Federal judge rejects Hispanic challenge to Farmers Branch election system News
Federal judge rejects Hispanic challenge to Farmers Branch election system

[JURIST] A judge in the US District Court for the Northern District of Texas [official website] on Tuesday dismissed a suit filed by three Hispanic residents of the Dallas suburb of Farmers Branch [official website] to change the city council election voting system from at-large to district-based, a shift they say would result in more attention to Hispanic interests on city council. Judge Reed O’Connor, dismissed the suit for lack of proof required by the Fourteenth Amendment and the federal Voting Rights Act [text]. AP has more.
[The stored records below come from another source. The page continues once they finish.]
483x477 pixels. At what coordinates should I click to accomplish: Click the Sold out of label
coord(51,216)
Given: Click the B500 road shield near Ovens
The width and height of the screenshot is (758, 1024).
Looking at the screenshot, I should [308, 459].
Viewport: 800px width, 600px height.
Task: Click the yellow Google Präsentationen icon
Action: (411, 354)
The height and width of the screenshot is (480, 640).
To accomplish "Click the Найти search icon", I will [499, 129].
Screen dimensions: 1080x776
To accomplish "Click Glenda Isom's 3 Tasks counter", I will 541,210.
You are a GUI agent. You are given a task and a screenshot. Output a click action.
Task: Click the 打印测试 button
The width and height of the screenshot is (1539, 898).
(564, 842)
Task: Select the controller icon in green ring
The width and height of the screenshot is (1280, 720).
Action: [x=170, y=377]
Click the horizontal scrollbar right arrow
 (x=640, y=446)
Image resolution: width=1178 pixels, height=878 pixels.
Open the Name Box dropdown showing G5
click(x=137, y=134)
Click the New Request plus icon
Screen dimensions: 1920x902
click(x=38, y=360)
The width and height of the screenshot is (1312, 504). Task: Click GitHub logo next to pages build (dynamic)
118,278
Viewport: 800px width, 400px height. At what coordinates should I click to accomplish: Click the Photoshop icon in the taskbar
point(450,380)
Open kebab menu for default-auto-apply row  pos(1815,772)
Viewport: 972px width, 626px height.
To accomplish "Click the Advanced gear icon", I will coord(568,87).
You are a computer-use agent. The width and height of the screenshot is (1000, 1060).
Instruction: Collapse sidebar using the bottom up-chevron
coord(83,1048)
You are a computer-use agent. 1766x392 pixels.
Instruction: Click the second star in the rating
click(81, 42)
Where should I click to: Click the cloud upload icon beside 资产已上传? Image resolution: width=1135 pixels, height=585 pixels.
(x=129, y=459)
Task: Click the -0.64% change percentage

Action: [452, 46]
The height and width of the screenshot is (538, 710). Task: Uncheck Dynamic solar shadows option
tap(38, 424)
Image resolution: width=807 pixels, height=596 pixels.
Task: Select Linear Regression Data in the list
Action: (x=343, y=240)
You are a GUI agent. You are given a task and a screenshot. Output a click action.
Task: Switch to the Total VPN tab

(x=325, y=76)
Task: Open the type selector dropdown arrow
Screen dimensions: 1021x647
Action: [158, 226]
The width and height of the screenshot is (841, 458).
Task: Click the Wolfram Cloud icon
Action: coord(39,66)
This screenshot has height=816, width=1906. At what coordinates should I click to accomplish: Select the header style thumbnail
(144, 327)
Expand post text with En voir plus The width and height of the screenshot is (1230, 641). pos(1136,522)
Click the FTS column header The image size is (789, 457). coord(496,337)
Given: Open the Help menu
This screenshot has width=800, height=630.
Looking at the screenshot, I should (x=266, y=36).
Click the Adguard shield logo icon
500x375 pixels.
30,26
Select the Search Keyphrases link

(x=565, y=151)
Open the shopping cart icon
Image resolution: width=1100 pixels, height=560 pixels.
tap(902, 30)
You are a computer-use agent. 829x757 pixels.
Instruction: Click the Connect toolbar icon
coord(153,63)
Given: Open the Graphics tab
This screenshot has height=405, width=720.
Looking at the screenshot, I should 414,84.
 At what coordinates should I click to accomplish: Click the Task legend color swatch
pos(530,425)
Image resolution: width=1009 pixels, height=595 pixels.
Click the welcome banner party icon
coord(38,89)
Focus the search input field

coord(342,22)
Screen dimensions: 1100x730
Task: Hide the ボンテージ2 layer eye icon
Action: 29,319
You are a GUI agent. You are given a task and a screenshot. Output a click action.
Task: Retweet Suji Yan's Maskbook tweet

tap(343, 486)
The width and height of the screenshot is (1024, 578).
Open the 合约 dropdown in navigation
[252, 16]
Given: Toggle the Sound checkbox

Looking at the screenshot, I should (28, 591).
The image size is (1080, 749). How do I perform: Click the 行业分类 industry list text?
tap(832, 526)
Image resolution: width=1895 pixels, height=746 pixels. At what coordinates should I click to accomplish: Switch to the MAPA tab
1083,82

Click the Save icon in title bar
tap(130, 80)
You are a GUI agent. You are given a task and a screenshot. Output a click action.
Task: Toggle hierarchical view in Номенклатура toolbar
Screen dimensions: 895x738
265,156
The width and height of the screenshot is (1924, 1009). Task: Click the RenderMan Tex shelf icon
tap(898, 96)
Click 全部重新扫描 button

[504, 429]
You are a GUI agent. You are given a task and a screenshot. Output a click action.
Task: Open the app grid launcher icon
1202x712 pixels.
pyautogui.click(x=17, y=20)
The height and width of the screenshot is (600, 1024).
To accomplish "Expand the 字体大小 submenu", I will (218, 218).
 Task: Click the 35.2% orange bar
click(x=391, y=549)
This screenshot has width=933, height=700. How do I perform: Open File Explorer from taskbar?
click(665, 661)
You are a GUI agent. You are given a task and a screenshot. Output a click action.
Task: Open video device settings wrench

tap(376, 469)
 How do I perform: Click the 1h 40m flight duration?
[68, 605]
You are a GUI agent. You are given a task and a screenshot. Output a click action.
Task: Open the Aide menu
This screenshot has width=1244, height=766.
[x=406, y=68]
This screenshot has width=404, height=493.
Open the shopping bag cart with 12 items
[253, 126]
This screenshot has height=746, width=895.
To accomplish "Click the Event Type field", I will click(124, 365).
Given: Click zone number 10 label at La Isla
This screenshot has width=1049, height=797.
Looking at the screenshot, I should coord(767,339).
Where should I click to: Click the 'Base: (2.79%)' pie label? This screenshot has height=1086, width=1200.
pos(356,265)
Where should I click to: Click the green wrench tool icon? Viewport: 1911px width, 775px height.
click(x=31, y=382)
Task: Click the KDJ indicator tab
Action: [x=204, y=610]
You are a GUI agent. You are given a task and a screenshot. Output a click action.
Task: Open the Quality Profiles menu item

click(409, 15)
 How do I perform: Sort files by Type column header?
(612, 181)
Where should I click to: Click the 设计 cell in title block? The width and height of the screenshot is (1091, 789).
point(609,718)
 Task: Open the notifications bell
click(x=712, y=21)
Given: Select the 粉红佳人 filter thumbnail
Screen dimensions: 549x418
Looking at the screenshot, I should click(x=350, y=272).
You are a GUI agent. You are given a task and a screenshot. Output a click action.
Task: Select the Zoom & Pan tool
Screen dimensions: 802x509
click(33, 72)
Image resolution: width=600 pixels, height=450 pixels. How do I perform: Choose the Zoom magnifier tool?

In November 2006, Farmers Branch city council passed Ordinance 2903 [JURIST report] restricting access to housing for illegal immigrants and placing the burden of proof on landlords to screen their tenants. That ordinance was challenged [JURIST report] in federal court by the Mexican American Legal Defense and Educational Fund (MALDEF) [official website] and the Texas ACLU [official website]. In January 2008, the city passed Ordinance 2952 [JURIST report], shifting the burden of proof to authorities but accomplishing mostly the same effects on monitoring the immigration status of tenants. In May, the court issued a permanent injunction [opinion, PDF; JURIST report] on Ordinance 2903, declaring it unconstitutional, and declined to declare Ordinance 2952 constitutional.